*Brief*
Pull out each line of the data below that contains the string "center", treating uppercase and lowercase letters as different.

Stored items:
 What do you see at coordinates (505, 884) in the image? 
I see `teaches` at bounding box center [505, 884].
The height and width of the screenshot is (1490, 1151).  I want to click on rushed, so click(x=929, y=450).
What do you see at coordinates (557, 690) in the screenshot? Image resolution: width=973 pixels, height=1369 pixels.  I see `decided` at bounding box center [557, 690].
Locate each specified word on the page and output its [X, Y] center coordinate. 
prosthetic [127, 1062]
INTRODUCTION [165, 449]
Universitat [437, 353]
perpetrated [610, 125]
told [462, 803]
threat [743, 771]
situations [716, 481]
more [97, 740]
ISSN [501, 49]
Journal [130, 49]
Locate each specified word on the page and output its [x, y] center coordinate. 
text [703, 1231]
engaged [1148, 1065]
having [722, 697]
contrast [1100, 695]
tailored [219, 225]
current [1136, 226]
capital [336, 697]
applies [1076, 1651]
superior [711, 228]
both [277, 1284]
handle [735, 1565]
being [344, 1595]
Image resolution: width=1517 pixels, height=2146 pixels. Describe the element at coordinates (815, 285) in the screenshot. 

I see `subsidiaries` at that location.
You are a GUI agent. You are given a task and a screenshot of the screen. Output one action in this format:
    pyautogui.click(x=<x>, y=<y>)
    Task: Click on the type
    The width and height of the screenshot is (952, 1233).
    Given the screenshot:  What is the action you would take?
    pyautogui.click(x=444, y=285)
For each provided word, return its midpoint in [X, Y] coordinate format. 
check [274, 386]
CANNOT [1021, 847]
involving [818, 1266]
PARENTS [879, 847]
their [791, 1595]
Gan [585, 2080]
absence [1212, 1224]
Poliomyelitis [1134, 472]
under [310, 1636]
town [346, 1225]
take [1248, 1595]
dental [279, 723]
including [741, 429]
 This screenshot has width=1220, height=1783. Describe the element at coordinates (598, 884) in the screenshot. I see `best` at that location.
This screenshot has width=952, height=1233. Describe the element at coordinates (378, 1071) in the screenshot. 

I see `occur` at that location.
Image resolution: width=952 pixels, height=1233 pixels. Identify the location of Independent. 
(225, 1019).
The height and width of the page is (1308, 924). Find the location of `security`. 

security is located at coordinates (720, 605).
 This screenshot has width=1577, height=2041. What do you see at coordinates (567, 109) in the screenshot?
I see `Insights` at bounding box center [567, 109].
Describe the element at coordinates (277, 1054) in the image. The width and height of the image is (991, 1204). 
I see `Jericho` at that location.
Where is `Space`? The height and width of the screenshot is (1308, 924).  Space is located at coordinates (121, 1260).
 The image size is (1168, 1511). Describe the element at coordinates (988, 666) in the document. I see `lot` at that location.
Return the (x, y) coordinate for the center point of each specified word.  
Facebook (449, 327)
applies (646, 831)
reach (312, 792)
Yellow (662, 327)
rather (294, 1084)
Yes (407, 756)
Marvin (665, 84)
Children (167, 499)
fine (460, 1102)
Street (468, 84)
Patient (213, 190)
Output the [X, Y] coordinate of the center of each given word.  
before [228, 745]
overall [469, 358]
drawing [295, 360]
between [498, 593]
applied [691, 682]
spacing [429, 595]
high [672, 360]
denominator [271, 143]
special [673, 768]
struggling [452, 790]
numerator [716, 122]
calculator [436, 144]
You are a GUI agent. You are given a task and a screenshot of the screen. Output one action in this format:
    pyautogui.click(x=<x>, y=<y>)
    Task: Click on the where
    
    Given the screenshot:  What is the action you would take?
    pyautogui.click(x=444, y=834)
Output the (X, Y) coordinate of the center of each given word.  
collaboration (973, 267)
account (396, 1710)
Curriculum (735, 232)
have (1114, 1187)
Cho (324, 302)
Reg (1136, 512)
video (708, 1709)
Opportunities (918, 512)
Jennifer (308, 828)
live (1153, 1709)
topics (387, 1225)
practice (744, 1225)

*Answer to this exercise*
I see `teaches` at bounding box center [505, 884].
What do you see at coordinates (557, 690) in the screenshot? Image resolution: width=973 pixels, height=1369 pixels.  I see `decided` at bounding box center [557, 690].
Locate each specified word on the page and output its [X, Y] center coordinate. 
Locate each specified word on the page and output its [x, y] center coordinate. 
I see `Insights` at bounding box center [567, 109].
Return the (x, y) coordinate for the center point of each specified word.  
Output the [X, Y] coordinate of the center of each given word.  
Output the (X, Y) coordinate of the center of each given word.  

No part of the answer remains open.